Mutates the binary max heap by removing the node with the greatest key, known as maximum node / root node, and properly readjusts the max heap in order for it to fulfill the two shape & heap properties. Returns the maximum node, if the heap is not empty, or undefined if it is.

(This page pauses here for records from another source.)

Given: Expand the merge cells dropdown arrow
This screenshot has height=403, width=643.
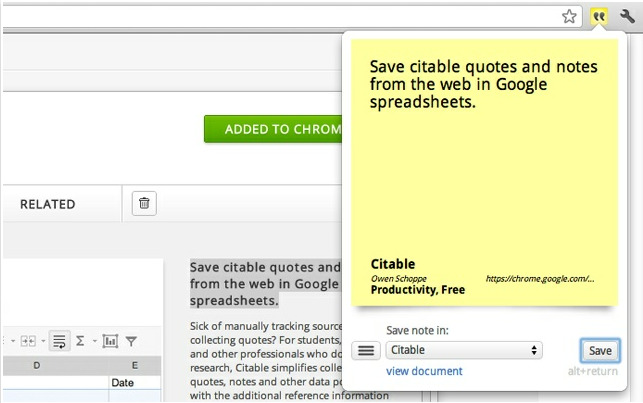Looking at the screenshot, I should tap(43, 342).
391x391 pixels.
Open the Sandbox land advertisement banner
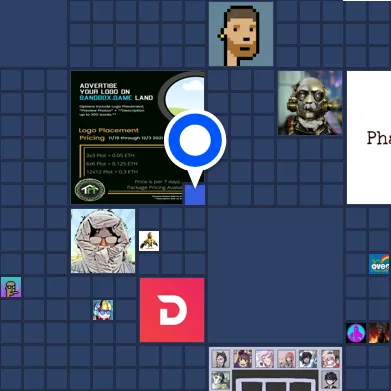coord(137,137)
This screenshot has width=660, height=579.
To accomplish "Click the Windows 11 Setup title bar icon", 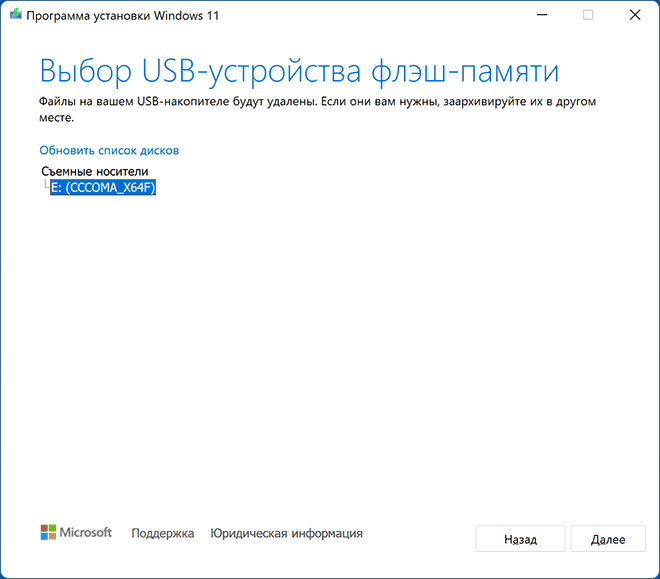I will tap(13, 15).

maxHeap.insert(15, 'A').insert(10, 'B').insert(5, 'C').insert(8, 'D').insert(7, 'E').insert(1, 'F');
//=> MaxHeap { data: [ 
// Node { key: 15, value: 'A' },
// Node { key: 10, value: 'B' },
// Node { key: 5, value: 'C' },
// Node { key: 8, value: 'D' },
// Node { key: 7, value: 'E' },
// Node { key: 1, value: 'F' } ] }
maxHeap.extractMax();
//=> Node { key: 15, value: 'A' }
heap;
//=> MaxHeap { data: [ 
// Node { key: 10, value: 'B' },
// Node { key: 8, value: 'D' },
// Node { key: 5, value: 'C' },
// Node { key: 1, value: 'F' },
// Node { key: 7, value: 'E' } ] }

minHeap.extractMin()

• Return Type: Node | undefined

Mutates the binary min heap by removing the node with the smallest key, known as minimum node / root node, and properly readjusts the min heap in order for it to fulfill the two shape & heap properties. Returns the minimum node, if the heap is not empty, or undefined if it is.

minHeap.insert(15, 'A').insert(10, 'B').insert(5, 'C').insert(8, 'D').insert(7, 'E').insert(1, 'F');
//=> MinHeap { data: [ 
// Node { key: 1, value: 'F' },
// Node { key: 7, value: 'E' },
// Node { key: 5, value: 'C' },
// Node { key: 15, value: 'A' },
// Node { key: 8, value: 'D' },
// Node { key: 10, value: 'B' } ] }
minHeap.extractMin();
//=> Node { key: 1, value: 'F' }
heap;
//=> MinHeap { data: [ 
// Node { key: 5, value: 'C' },
// Node { key: 7, value: 'E' },
// Node { key: 1